I don’t remember why I bought this book and left it on my kindle for six months. I think it was listed in several different reviews saying it was brilliant and it was an unusually candid memoir, so maybe that’s why I decided to try it. It was too long for book club so I had to read it on my own. I’m travelling more these days so I had some time and I decided why not give it a go?
When I looked for the background of this book, I found that there was some controversy regarding it’s name in Norwegian, which is Min Kamp 1, and the same name as book you may have already heard of written my a Mr. A Hitler. For that reason the series of books has alternate names in countries where a title that translates to Mein Kampf is not allowed.
The subtitle of this book is A Death in the Family, although the part about the death is only the second half. Most of it is stories about the author’s family as he grew up, his teenage years and what happened to his family as he reached adulthood. It is written with a cringing familiarity of how it must feel to be a teenage boy (I wouldn’t know, but I cringed as it was accurate about being a teenager regardless of gender).
Interwoven with his past is his present, he writes about his feelings towards his own children and this is the part I think brought the controversy. He doesn’t tell us that they are wondrous beings of light that can do amazing things right out of the womb, but that they can be annoying kids and he gets tired of having them around. He describes them as if they are people unto themselves, as if observing them from a distance. I remember reading reviews where people thought wow, a man who owns up to the fact that he doesn’t always like his children. Why is this surprising? Have these reviewers ever met any children? Aren’t parents allowed to say they don’t love it all the time? I wonder if this book would have been as successful if a woman had said that. I seriously doubt it, or at least it wouldn’t have been the first of a series of six (six!) books (all of them 400 printed pages or more).
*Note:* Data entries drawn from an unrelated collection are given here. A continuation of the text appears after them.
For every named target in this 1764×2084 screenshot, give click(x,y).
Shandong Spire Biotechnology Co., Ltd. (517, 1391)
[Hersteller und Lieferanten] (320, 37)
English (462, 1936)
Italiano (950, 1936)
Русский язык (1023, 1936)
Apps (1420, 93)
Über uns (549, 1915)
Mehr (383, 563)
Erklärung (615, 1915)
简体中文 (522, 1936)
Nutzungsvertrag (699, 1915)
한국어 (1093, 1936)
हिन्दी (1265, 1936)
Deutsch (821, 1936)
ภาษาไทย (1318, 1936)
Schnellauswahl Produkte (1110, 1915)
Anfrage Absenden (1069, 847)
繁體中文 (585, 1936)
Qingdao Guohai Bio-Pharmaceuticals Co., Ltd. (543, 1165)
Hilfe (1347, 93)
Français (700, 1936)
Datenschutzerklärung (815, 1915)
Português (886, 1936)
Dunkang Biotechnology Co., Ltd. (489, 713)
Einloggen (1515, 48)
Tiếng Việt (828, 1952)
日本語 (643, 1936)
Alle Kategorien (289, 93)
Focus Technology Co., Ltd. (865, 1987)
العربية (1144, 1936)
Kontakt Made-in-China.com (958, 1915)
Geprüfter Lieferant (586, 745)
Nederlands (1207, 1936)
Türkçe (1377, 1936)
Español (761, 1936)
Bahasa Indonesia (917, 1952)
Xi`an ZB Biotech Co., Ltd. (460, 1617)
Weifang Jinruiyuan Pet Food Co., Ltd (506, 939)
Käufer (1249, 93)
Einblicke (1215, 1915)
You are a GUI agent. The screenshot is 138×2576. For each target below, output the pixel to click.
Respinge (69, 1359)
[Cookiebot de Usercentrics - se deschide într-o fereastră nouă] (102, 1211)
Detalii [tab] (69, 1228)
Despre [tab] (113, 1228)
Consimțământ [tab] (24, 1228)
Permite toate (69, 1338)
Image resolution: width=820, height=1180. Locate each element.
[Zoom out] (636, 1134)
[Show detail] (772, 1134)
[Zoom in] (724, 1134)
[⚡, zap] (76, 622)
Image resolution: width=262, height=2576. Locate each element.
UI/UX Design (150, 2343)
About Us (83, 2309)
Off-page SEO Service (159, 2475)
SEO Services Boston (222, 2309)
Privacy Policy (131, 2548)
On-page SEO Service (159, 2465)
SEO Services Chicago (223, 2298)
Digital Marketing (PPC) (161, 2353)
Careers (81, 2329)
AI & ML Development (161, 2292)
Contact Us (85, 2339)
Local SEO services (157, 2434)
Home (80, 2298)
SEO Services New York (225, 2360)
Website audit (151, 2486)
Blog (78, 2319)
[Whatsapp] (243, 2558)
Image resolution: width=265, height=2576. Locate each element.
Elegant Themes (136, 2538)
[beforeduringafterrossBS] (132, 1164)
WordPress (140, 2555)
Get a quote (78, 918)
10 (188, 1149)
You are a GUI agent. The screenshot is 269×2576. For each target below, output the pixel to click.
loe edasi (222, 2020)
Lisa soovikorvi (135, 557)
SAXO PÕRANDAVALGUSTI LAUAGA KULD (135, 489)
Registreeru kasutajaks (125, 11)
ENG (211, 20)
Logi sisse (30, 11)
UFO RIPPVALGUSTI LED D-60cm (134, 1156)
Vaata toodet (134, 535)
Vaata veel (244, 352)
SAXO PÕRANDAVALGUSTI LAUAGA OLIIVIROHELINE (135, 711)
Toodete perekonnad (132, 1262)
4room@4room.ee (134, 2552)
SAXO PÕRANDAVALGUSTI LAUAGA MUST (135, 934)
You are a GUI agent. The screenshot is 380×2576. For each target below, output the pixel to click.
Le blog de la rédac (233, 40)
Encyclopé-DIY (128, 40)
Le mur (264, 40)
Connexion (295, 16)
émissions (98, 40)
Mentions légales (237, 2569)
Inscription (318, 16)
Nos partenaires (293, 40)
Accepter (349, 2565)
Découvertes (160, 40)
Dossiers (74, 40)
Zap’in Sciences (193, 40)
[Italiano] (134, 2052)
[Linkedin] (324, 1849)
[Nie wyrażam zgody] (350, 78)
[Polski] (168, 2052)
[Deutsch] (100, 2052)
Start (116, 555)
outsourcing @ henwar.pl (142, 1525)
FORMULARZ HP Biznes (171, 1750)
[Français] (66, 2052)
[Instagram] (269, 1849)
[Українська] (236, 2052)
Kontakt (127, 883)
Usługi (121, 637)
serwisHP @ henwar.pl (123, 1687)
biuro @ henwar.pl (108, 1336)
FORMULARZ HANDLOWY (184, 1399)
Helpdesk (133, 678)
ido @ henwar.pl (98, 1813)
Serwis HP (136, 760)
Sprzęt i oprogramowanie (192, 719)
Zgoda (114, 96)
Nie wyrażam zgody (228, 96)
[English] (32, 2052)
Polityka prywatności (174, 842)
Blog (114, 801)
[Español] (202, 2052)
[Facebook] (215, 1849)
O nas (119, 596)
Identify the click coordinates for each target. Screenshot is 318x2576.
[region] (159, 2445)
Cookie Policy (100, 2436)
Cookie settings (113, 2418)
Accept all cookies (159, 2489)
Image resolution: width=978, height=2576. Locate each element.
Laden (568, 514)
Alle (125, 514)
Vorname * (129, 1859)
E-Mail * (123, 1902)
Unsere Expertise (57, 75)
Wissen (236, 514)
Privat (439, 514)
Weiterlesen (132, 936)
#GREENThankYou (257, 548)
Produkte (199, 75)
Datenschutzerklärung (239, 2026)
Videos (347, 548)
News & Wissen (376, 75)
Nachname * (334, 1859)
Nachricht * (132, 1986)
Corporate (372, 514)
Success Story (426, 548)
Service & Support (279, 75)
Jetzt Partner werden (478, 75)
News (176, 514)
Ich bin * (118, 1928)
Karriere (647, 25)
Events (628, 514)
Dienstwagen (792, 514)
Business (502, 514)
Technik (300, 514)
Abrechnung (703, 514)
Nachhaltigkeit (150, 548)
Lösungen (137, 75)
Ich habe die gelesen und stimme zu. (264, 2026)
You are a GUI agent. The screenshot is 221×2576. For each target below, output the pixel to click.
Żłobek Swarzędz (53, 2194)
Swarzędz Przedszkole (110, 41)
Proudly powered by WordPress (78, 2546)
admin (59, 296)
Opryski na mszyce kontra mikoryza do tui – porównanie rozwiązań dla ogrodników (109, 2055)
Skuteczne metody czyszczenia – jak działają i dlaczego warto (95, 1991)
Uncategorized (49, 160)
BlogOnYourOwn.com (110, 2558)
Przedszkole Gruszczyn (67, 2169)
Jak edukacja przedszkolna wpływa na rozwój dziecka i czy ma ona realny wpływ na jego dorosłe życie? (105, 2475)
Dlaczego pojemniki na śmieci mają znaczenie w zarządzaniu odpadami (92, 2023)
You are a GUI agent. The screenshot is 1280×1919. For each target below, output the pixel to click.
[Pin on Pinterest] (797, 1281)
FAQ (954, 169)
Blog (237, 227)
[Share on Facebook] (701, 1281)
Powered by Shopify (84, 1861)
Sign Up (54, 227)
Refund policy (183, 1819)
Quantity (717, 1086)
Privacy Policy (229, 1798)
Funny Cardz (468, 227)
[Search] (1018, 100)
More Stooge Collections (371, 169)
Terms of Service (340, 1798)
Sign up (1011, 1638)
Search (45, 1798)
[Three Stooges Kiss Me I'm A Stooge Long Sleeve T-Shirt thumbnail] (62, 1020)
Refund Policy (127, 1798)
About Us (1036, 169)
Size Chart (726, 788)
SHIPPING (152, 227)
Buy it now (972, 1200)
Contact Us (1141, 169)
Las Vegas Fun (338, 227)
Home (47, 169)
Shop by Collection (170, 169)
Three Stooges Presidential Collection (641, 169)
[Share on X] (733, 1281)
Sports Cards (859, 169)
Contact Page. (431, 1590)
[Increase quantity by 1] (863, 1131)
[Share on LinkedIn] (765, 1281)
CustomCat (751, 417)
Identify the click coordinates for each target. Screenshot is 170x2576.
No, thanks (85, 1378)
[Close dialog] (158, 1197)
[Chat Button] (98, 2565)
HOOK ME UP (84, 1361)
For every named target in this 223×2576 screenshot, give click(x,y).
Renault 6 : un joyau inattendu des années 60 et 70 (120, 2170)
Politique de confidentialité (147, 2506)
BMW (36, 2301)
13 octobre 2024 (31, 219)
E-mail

This is an interesting story, not because of the children thing but because it’s a life that I never lived and will never live, and that in itself was worth reading for me. I don’t remember many memoirs written by Scandinavian authors, and the culture that this author comes from isn’t front and centre but is there nonetheless. It is the backdrop against which his family history plays out, and is new and unknown to someone like me who’s read mostly American or British memoirs.
The story is richly detailed in many parts: his teenage loves, his relationship with his father, his relationship with his brother and his feelings about dying and the end of life. There were huge areas where I wanted more information and I kept reading to see if he would divulge juicy details and he both does and doesn’t. He is an unusual person, this author, as he expresses emotions in an unexpected fashion, or in ways that seem contradictory to the circumstances he finds himself in. He explains why he feels what he feels, but reading his feelings and reactions just reinforces the point that each person’s experiences are different, and none of us should presume we know how anyone else feels about anything.
Will I keep reading more from the series? Maybe, but I would like to find a memoir by a female author that has the same depth. Joan Didion’s The Year of Magical Thinking seems like it would be along the same lines but I haven’t read that yet. I might try that first before I get stuck into Min Kamp 2 through 6.